La Cour de justice de la République (CJR) va enquêter sur le rôle joué p ar l'ancien chef du gouvernement Edouard Balladur et son ex-ministre de la Défense François Léotard, dans l'affaire dite Karachi.
En ce qui concerne M. Balladur, la commission d'instruction de la CJR va se pencher sur les rétrocommissions sur des contrats d'armement susceptibles d'avoir financé sa campagne présidentielle en 1995, mais aussi sur d'éventuels détournements indus des fonds secrets de Matignon, a précisé la source. François Léotard n'est concerné que par le premier volet.

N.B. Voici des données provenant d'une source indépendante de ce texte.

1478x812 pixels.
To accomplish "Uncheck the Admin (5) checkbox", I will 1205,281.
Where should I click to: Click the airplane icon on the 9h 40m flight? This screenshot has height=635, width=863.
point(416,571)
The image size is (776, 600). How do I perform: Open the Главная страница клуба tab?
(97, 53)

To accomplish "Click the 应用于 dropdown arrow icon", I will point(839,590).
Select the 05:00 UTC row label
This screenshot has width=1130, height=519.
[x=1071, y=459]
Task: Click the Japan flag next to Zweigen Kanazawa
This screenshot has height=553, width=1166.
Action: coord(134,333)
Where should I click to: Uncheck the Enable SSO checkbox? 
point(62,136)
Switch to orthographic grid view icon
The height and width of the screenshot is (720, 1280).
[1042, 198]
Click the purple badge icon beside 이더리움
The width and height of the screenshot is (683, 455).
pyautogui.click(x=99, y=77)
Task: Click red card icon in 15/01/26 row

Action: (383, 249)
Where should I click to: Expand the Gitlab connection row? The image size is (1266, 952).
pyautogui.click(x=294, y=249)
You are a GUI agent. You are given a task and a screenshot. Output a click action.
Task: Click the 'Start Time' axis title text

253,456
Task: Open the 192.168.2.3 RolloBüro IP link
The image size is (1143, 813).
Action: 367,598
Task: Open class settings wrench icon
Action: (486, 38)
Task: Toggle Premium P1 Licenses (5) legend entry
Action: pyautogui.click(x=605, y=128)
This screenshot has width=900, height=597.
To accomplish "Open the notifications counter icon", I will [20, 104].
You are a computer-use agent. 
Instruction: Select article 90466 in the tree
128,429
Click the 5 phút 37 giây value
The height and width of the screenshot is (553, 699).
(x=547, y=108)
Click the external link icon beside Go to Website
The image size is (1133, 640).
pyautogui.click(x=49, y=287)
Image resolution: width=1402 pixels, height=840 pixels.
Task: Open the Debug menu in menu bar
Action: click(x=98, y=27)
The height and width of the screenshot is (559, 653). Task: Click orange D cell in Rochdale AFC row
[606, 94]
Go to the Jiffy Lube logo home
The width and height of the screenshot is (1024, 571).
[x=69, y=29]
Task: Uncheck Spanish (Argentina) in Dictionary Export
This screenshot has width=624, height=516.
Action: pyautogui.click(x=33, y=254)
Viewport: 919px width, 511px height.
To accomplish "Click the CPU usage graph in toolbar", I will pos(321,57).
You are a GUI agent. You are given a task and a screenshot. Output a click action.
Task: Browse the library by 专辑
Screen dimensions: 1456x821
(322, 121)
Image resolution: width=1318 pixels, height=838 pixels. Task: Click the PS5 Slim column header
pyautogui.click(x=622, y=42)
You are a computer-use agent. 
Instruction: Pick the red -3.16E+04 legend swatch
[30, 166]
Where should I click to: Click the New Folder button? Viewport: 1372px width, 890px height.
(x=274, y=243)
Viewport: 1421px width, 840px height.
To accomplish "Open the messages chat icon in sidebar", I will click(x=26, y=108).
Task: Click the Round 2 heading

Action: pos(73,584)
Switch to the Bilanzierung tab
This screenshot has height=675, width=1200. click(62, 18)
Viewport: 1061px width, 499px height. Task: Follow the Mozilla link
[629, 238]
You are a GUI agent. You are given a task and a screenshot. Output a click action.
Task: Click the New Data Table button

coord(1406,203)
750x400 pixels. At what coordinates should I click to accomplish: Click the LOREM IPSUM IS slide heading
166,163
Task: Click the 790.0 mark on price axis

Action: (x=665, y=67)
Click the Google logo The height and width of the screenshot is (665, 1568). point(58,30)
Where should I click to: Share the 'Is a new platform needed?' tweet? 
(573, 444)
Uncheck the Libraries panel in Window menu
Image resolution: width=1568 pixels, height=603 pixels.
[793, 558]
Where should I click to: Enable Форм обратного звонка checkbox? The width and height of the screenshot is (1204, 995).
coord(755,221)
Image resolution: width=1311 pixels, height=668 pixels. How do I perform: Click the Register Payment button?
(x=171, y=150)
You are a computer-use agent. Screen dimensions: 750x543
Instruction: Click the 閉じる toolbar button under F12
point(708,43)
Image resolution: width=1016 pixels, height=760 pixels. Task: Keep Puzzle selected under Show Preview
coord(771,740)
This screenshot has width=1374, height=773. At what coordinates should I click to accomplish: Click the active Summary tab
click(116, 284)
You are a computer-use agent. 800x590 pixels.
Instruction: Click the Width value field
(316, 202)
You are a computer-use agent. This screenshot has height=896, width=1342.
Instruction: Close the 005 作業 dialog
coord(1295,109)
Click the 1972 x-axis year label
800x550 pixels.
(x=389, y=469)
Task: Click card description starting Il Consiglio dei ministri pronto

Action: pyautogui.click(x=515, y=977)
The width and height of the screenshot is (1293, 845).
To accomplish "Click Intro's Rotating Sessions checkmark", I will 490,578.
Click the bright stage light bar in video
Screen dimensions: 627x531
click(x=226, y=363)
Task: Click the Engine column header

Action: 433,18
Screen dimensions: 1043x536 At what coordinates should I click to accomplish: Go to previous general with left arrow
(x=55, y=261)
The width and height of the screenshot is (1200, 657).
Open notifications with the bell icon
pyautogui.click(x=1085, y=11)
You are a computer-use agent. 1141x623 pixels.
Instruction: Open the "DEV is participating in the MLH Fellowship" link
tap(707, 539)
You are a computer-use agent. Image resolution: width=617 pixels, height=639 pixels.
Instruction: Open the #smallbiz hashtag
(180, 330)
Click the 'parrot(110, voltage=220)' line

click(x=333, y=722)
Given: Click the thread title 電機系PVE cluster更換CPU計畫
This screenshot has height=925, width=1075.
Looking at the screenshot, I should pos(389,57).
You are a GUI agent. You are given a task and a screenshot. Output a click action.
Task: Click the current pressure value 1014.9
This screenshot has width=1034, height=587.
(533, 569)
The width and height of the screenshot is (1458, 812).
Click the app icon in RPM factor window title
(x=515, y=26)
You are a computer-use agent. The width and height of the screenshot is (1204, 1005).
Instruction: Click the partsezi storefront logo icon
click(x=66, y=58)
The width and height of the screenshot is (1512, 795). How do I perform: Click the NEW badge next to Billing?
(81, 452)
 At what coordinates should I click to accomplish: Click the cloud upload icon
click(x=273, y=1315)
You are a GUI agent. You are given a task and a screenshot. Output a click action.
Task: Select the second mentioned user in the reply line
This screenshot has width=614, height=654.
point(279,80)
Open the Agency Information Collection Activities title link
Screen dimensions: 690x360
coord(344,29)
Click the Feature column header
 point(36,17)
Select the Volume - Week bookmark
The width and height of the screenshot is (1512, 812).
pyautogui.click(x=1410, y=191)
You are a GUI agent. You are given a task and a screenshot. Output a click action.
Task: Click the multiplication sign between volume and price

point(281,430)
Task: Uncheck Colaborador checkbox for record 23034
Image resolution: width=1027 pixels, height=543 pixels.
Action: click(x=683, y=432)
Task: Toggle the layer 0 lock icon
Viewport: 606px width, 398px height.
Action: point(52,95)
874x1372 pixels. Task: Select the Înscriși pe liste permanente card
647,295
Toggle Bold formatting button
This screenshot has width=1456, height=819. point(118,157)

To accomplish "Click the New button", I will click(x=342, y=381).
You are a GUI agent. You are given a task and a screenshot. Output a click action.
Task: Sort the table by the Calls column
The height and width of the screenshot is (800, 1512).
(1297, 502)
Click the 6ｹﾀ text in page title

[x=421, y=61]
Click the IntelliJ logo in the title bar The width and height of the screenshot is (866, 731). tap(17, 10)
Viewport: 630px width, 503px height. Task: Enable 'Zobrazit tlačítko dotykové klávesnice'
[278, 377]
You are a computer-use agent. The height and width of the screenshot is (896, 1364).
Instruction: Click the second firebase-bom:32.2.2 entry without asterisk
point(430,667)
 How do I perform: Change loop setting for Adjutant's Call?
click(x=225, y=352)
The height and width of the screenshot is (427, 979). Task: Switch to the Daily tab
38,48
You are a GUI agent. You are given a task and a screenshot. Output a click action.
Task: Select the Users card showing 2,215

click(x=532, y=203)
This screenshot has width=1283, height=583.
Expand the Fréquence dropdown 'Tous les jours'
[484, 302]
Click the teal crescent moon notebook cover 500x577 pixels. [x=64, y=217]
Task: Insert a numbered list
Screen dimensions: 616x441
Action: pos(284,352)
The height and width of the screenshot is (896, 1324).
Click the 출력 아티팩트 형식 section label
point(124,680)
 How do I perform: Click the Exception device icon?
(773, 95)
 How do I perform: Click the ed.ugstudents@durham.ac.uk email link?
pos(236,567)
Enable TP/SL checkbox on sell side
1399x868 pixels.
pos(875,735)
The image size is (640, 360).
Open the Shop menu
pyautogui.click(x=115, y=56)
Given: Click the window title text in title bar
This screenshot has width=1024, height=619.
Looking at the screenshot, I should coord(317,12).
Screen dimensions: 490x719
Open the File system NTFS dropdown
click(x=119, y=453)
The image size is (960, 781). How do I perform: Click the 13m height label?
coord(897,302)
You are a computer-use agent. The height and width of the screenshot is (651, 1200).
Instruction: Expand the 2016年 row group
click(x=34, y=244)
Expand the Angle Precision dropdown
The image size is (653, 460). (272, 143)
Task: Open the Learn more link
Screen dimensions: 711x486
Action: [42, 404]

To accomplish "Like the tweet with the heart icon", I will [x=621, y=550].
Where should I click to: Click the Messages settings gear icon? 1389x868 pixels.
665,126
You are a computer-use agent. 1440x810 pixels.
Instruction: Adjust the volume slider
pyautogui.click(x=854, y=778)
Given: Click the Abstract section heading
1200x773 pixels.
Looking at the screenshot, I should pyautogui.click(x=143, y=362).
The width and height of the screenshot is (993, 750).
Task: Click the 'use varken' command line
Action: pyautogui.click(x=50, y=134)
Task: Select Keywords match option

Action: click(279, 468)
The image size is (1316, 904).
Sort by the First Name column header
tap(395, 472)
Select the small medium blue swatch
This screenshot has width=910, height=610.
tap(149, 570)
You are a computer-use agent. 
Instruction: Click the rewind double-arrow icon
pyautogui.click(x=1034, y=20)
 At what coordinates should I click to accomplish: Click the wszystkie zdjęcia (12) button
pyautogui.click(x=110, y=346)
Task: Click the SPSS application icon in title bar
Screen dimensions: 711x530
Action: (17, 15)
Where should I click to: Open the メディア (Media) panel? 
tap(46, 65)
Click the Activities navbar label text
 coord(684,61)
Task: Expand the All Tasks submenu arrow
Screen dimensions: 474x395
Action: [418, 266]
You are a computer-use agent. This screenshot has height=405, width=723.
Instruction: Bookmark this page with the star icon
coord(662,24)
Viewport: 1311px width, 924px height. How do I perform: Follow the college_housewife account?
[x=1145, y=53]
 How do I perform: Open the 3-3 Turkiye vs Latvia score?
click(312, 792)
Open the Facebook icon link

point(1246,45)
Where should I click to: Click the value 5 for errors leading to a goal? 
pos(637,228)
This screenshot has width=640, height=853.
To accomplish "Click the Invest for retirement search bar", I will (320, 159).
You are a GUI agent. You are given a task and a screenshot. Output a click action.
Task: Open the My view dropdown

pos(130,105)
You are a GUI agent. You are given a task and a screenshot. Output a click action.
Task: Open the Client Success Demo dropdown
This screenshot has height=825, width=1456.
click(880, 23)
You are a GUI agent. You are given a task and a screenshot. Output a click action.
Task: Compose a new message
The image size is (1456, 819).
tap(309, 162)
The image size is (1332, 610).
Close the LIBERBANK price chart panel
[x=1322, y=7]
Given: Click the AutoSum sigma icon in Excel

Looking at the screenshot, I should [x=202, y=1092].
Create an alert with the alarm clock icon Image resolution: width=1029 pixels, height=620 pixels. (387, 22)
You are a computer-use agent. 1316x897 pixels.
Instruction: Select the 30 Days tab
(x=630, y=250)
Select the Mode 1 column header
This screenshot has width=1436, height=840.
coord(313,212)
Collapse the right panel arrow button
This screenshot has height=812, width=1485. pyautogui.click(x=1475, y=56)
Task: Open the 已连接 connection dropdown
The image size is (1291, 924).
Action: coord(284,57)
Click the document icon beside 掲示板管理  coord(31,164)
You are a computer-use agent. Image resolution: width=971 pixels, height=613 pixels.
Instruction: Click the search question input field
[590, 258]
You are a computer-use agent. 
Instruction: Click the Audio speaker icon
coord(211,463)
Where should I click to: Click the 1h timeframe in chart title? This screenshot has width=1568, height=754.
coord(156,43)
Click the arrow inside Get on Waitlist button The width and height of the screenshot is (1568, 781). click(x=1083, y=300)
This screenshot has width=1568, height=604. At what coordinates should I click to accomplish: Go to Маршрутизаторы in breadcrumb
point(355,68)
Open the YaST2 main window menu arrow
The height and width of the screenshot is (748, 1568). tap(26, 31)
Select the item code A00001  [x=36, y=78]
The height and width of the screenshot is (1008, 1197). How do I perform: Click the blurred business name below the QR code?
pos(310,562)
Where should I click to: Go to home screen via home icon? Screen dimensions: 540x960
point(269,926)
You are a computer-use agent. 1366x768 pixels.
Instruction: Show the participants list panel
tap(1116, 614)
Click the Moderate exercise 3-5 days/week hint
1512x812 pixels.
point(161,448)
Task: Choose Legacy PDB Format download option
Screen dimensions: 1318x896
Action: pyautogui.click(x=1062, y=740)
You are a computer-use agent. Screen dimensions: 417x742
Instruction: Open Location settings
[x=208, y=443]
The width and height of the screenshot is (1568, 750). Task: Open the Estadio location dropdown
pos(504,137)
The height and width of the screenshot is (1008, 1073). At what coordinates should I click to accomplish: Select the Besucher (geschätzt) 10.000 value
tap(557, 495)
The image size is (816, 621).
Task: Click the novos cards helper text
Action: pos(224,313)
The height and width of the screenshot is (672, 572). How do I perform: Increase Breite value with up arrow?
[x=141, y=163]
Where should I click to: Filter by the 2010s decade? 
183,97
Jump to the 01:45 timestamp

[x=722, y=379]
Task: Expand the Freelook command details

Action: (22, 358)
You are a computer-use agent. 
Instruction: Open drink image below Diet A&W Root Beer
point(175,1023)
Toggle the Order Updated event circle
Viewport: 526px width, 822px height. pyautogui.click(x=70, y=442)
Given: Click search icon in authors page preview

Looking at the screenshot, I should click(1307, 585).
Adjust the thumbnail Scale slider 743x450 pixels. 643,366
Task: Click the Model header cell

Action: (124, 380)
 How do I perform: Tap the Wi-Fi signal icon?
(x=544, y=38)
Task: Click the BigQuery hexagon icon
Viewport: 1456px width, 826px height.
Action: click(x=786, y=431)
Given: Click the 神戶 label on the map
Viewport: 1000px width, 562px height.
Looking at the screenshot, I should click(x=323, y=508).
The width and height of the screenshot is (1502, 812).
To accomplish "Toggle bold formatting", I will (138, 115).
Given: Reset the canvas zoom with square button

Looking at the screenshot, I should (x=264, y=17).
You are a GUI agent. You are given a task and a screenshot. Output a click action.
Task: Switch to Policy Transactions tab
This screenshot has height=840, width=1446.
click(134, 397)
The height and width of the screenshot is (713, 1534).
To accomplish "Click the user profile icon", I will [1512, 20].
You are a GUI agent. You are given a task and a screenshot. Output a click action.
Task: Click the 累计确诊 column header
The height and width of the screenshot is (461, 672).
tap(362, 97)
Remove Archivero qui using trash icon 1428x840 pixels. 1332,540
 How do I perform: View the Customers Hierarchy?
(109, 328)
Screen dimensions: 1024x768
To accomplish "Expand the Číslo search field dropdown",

La commission des requêtes de la CJR a jugé que cette instance, seule habilitée à juger des ministres pour des faits commis dans l'exercice de leur fonction, était compétente.
Le procureur général de la Cour de cassation, Jean-Claude Marin, va désormais saisir la commission de l'instruction de la CJR, qui mènera l'enquête.
Les magistrats de la CJR s'appuieront sur le travail des magistrats financiers Renaud van Ruymbeke et Roger Le Loire, qui, dans le volet non ministériel du dossier, viennent de renvoyer en correctionnelle 6 personnes.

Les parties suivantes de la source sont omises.